Collected data entries
****************************************
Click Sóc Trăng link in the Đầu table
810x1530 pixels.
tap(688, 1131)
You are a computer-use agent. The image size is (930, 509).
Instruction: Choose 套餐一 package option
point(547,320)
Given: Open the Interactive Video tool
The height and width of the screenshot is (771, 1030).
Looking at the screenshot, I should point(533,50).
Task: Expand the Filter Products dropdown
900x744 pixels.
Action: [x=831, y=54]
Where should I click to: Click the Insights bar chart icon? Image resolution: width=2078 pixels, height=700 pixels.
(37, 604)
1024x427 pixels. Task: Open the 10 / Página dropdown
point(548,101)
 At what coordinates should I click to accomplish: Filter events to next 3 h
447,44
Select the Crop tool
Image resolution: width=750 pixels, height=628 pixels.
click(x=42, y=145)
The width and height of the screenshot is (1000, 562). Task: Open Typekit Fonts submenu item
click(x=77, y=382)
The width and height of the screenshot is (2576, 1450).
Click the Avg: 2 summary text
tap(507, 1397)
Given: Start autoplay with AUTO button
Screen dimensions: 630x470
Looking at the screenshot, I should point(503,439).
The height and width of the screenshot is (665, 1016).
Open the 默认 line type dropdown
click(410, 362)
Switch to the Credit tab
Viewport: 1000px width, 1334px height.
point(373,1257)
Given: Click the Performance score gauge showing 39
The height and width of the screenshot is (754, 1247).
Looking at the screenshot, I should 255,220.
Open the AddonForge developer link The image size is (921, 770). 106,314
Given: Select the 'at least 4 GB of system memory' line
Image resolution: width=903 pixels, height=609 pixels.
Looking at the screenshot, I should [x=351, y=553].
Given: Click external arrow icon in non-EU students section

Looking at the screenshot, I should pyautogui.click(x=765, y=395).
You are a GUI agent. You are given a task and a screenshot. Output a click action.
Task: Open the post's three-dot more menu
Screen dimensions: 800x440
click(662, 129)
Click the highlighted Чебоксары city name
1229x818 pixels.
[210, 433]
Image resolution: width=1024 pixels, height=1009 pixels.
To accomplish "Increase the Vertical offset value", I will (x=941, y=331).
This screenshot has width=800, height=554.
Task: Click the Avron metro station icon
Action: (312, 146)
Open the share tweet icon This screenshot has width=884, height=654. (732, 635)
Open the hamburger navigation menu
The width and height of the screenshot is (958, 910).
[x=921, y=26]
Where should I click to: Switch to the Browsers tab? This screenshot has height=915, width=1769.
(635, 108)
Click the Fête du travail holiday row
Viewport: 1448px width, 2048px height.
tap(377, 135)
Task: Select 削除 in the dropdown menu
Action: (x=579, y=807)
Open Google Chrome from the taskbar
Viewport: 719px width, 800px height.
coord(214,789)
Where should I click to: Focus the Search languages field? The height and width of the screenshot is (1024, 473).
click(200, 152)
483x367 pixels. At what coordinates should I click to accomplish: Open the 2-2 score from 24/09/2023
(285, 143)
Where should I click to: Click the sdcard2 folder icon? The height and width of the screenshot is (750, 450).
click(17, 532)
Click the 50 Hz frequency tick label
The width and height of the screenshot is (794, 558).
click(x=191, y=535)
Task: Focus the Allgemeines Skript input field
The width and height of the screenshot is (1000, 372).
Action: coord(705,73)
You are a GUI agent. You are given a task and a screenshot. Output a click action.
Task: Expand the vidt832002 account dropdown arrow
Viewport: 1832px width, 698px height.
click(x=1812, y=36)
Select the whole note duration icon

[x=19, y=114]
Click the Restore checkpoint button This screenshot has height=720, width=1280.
****************************************
WORK REQUIRED
The full set of entries above needs to be restated word for word.

EXERCISE OUTPUT
Click Sóc Trăng link in the Đầu table
810x1530 pixels.
tap(688, 1131)
You are a computer-use agent. The image size is (930, 509).
Instruction: Choose 套餐一 package option
point(547,320)
Given: Open the Interactive Video tool
The height and width of the screenshot is (771, 1030).
Looking at the screenshot, I should point(533,50).
Task: Expand the Filter Products dropdown
900x744 pixels.
Action: [x=831, y=54]
Where should I click to: Click the Insights bar chart icon? Image resolution: width=2078 pixels, height=700 pixels.
(37, 604)
1024x427 pixels. Task: Open the 10 / Página dropdown
point(548,101)
 At what coordinates should I click to accomplish: Filter events to next 3 h
447,44
Select the Crop tool
Image resolution: width=750 pixels, height=628 pixels.
click(x=42, y=145)
The width and height of the screenshot is (1000, 562). Task: Open Typekit Fonts submenu item
click(x=77, y=382)
The width and height of the screenshot is (2576, 1450).
Click the Avg: 2 summary text
tap(507, 1397)
Given: Start autoplay with AUTO button
Screen dimensions: 630x470
Looking at the screenshot, I should point(503,439).
The height and width of the screenshot is (665, 1016).
Open the 默认 line type dropdown
click(410, 362)
Switch to the Credit tab
Viewport: 1000px width, 1334px height.
point(373,1257)
Given: Click the Performance score gauge showing 39
The height and width of the screenshot is (754, 1247).
Looking at the screenshot, I should 255,220.
Open the AddonForge developer link The image size is (921, 770). 106,314
Given: Select the 'at least 4 GB of system memory' line
Image resolution: width=903 pixels, height=609 pixels.
Looking at the screenshot, I should [x=351, y=553].
Given: Click external arrow icon in non-EU students section

Looking at the screenshot, I should pyautogui.click(x=765, y=395).
You are a GUI agent. You are given a task and a screenshot. Output a click action.
Task: Open the post's three-dot more menu
Screen dimensions: 800x440
click(662, 129)
Click the highlighted Чебоксары city name
1229x818 pixels.
[210, 433]
Image resolution: width=1024 pixels, height=1009 pixels.
To accomplish "Increase the Vertical offset value", I will (x=941, y=331).
This screenshot has width=800, height=554.
Task: Click the Avron metro station icon
Action: (312, 146)
Open the share tweet icon This screenshot has width=884, height=654. (732, 635)
Open the hamburger navigation menu
The width and height of the screenshot is (958, 910).
[x=921, y=26]
Where should I click to: Switch to the Browsers tab? This screenshot has height=915, width=1769.
(635, 108)
Click the Fête du travail holiday row
Viewport: 1448px width, 2048px height.
tap(377, 135)
Task: Select 削除 in the dropdown menu
Action: (x=579, y=807)
Open Google Chrome from the taskbar
Viewport: 719px width, 800px height.
coord(214,789)
Where should I click to: Focus the Search languages field? The height and width of the screenshot is (1024, 473).
click(200, 152)
483x367 pixels. At what coordinates should I click to accomplish: Open the 2-2 score from 24/09/2023
(285, 143)
Where should I click to: Click the sdcard2 folder icon? The height and width of the screenshot is (750, 450).
click(17, 532)
Click the 50 Hz frequency tick label
The width and height of the screenshot is (794, 558).
click(x=191, y=535)
Task: Focus the Allgemeines Skript input field
The width and height of the screenshot is (1000, 372).
Action: coord(705,73)
You are a GUI agent. You are given a task and a screenshot. Output a click action.
Task: Expand the vidt832002 account dropdown arrow
Viewport: 1832px width, 698px height.
click(x=1812, y=36)
Select the whole note duration icon

[x=19, y=114]
Click the Restore checkpoint button This screenshot has height=720, width=1280.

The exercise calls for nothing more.